- **Task instructions**
In the listing that follows, copy out each line that includes the word "computer".

- **The input**

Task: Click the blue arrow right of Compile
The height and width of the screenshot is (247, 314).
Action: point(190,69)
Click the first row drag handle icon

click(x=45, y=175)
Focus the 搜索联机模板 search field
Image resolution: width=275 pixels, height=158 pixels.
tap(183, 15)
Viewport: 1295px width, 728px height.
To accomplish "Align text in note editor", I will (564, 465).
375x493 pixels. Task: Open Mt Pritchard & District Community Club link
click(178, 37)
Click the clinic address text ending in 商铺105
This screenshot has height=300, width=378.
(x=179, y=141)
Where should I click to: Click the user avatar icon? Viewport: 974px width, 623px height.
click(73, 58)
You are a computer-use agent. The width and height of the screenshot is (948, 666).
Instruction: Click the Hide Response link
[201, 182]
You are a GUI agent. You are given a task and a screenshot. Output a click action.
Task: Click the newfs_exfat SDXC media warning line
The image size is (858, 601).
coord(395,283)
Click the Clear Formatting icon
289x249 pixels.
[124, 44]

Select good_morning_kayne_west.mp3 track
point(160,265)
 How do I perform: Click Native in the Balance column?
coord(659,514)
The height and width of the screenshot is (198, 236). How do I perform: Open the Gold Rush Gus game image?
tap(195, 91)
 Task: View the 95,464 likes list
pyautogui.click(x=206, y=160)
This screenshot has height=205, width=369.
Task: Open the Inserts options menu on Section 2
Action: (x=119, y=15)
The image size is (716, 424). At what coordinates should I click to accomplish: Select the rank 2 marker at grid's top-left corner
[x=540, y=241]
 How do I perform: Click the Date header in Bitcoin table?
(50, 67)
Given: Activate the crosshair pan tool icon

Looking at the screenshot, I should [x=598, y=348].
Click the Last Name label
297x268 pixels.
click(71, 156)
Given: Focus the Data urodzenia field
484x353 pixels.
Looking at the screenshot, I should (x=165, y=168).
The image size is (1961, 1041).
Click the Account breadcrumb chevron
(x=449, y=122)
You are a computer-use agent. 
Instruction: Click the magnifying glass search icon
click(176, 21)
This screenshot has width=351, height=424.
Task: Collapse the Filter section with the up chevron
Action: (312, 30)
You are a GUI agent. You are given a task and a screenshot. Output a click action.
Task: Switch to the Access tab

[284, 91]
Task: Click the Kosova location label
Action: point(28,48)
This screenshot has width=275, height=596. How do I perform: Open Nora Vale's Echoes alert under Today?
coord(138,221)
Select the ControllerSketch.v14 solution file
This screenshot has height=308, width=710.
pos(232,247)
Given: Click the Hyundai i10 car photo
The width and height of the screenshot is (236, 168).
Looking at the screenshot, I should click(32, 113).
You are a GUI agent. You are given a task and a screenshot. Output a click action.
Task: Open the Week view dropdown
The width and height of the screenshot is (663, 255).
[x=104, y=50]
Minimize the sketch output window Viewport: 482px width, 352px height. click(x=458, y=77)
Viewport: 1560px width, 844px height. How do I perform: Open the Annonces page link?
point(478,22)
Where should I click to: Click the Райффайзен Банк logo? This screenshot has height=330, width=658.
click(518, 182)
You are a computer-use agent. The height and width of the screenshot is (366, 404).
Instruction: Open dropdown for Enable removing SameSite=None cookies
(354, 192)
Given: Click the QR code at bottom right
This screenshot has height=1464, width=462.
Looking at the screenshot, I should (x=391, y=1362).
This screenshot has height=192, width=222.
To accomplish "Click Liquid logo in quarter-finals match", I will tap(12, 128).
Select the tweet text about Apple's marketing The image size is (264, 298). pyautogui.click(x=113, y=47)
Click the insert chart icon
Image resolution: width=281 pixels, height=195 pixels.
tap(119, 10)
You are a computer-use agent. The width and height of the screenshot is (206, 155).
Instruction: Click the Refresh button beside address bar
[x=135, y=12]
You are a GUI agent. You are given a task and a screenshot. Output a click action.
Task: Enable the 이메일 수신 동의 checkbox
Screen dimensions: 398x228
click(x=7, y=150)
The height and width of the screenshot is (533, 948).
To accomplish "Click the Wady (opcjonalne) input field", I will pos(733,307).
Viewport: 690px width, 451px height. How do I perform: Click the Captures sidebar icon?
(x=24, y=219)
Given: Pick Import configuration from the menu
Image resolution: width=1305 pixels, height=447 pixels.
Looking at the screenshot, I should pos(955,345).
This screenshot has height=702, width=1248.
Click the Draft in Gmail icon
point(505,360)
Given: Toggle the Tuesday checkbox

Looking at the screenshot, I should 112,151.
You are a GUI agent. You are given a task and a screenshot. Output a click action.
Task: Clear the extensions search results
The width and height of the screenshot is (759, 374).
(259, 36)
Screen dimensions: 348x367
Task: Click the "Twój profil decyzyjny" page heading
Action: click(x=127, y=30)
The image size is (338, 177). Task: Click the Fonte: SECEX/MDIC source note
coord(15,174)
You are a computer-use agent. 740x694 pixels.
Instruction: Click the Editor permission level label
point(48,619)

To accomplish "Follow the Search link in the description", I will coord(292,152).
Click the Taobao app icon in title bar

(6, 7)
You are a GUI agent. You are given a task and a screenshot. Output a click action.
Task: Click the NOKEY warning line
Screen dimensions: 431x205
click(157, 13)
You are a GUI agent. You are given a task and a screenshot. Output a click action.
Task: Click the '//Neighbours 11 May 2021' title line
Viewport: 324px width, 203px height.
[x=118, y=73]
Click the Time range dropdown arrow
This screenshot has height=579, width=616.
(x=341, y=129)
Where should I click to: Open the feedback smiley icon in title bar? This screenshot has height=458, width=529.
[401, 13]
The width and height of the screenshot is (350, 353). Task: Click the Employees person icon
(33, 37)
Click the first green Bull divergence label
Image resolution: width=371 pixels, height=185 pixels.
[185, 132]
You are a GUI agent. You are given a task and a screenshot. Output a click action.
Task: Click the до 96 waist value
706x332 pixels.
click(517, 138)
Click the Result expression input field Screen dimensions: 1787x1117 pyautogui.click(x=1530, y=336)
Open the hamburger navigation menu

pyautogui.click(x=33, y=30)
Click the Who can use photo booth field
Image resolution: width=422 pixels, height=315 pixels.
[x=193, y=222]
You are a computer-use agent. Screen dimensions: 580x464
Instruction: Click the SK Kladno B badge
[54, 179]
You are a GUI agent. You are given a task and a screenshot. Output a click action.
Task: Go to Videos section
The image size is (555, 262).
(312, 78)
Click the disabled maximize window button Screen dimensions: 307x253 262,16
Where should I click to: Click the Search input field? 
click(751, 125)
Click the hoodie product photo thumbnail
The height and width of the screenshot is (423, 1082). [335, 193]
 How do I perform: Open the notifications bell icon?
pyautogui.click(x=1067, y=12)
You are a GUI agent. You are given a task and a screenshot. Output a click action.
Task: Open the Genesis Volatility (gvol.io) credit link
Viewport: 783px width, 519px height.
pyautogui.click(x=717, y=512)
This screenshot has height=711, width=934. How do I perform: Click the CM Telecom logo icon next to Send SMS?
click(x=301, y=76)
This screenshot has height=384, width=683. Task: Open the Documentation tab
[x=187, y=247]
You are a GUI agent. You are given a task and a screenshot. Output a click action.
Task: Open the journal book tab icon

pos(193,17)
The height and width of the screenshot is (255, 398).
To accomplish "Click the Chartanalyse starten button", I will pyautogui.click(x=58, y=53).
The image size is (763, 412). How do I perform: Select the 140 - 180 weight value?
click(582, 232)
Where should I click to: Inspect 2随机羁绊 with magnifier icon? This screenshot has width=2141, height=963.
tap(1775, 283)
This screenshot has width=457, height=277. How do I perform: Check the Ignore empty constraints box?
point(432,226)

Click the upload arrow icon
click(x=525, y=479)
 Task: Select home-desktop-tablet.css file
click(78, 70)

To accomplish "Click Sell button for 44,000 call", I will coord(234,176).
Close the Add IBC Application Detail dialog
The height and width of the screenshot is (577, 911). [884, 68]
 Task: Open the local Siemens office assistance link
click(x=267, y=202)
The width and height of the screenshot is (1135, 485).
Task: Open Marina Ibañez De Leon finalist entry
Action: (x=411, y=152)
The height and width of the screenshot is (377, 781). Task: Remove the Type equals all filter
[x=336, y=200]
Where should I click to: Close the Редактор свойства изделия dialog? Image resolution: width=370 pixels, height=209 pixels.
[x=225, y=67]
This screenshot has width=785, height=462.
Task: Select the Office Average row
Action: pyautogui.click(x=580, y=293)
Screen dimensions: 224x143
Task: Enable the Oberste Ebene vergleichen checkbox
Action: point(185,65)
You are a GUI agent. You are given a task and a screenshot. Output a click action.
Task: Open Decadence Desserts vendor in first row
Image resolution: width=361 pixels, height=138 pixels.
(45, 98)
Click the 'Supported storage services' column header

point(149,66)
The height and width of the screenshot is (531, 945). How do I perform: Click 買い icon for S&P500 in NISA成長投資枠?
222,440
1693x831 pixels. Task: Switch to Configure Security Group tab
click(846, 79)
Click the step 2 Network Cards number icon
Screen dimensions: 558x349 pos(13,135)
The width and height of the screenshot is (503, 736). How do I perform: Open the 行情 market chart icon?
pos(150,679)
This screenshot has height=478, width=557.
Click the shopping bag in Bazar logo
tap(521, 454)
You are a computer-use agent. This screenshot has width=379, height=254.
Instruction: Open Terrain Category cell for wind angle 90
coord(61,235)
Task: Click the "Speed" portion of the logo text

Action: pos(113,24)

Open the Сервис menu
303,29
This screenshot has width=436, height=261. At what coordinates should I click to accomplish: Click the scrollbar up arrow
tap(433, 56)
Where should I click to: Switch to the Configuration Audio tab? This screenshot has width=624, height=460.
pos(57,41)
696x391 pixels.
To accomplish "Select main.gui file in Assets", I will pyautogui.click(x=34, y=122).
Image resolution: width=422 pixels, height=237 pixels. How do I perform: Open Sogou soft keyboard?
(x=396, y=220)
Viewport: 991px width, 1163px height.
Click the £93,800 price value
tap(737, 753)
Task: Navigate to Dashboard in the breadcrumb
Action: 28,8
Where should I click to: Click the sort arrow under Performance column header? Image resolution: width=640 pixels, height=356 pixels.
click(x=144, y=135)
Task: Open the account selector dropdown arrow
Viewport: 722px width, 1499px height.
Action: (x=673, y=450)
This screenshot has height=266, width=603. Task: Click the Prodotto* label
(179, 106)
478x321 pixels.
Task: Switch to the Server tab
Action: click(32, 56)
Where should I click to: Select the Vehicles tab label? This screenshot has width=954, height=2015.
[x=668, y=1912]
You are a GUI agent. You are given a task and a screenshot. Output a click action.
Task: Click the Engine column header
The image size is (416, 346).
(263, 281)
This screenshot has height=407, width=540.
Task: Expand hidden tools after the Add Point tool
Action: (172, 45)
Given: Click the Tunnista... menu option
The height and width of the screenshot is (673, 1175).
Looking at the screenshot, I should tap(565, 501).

- **Solution to this task**
You are a computer-use agent. The width and height of the screenshot is (948, 666).
You are a computer-use agent. 
You are a computer-use agent. The height and width of the screenshot is (366, 404).
You are a computer-use agent. The width and height of the screenshot is (206, 155).
You are a computer-use agent. 740x694 pixels.
You are a computer-use agent. Screen dimensions: 580x464
You are a computer-use agent. This screenshot has width=379, height=254.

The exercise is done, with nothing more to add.